*** Input data Section Begins ***

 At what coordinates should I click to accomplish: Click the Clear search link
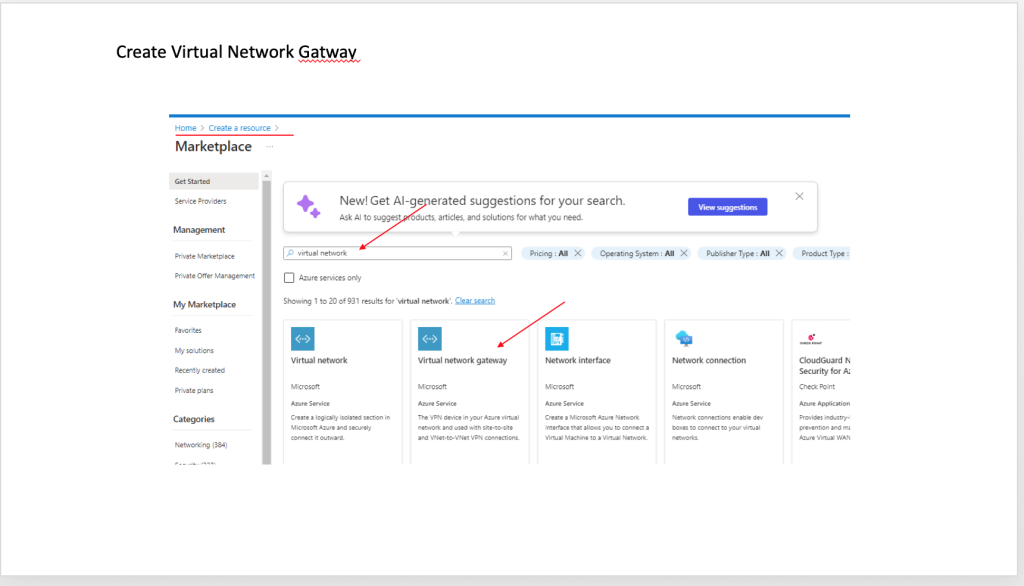[475, 301]
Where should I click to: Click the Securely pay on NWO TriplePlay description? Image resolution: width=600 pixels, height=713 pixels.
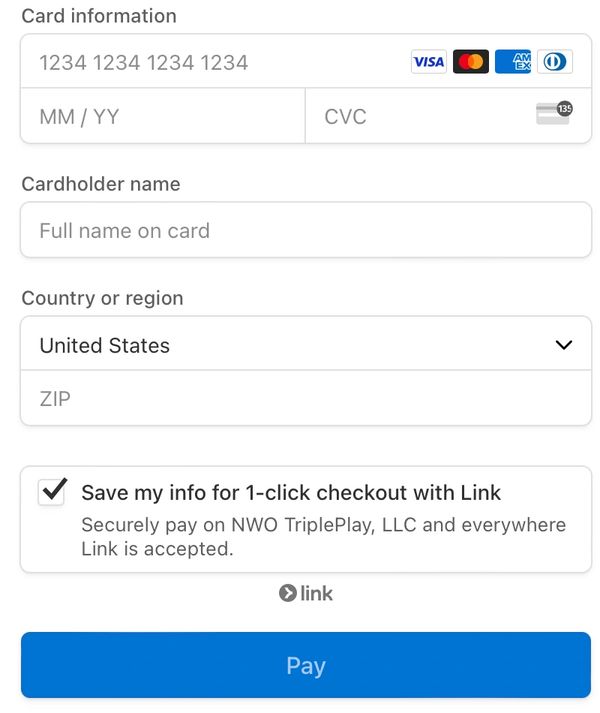323,536
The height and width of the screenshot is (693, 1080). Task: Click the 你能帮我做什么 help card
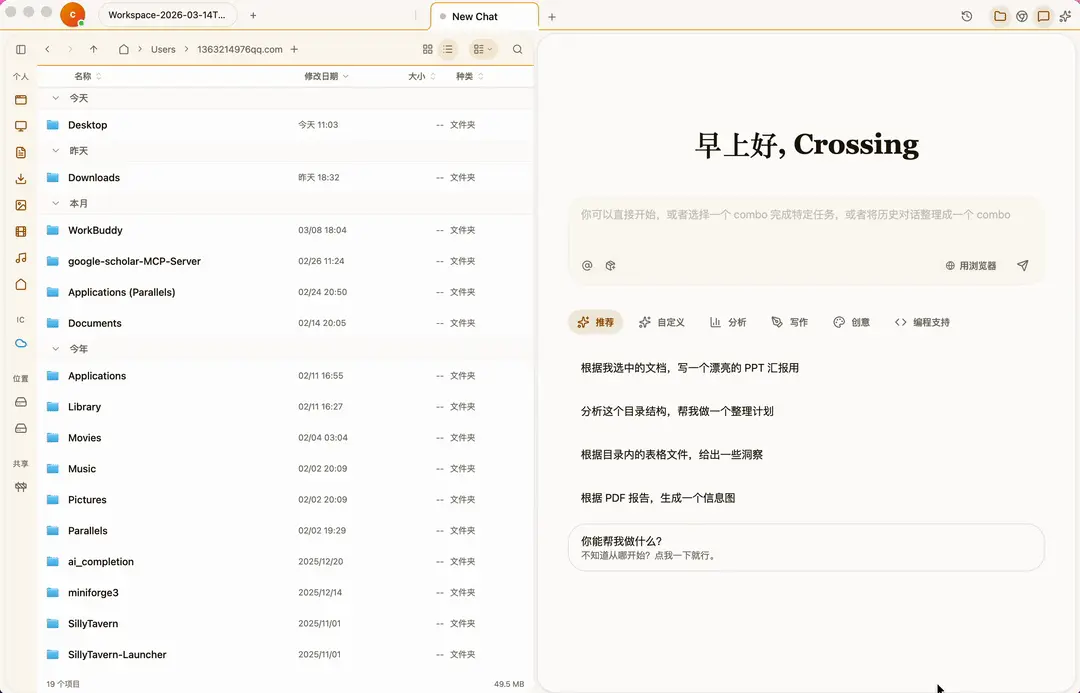(x=806, y=547)
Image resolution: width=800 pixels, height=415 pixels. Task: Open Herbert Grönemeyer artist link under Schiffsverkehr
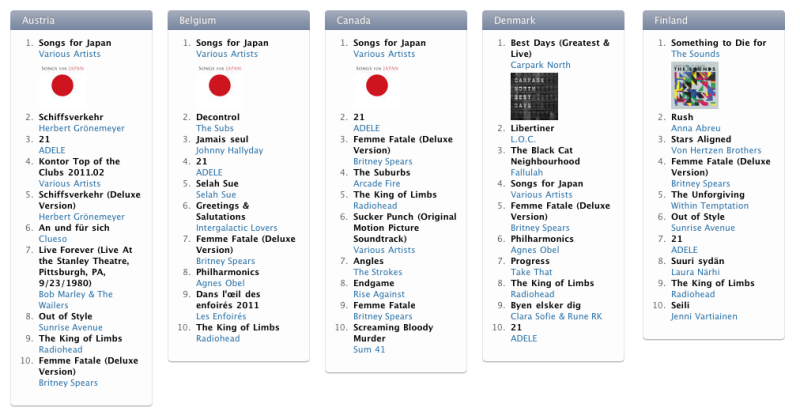click(82, 128)
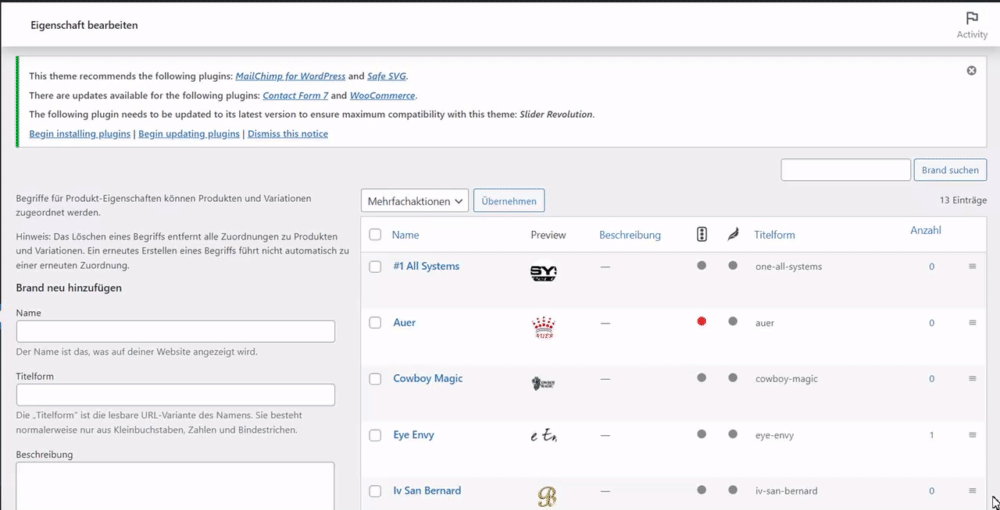The image size is (1000, 510).
Task: Sort the table by Anzahl column
Action: point(925,231)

*** Input data Section Ends ***

Problem to solve: All lines from the one containing "The height and" to the last line of the records above, both included, need to be repeated word for word; omit the pictures.

Response box:
The height and width of the screenshot is (693, 1080). Task: Click the 你能帮我做什么 help card
(x=806, y=547)
Image resolution: width=800 pixels, height=415 pixels. Task: Open Herbert Grönemeyer artist link under Schiffsverkehr
click(82, 128)
The image size is (1000, 510).
Task: Sort the table by Anzahl column
Action: point(925,231)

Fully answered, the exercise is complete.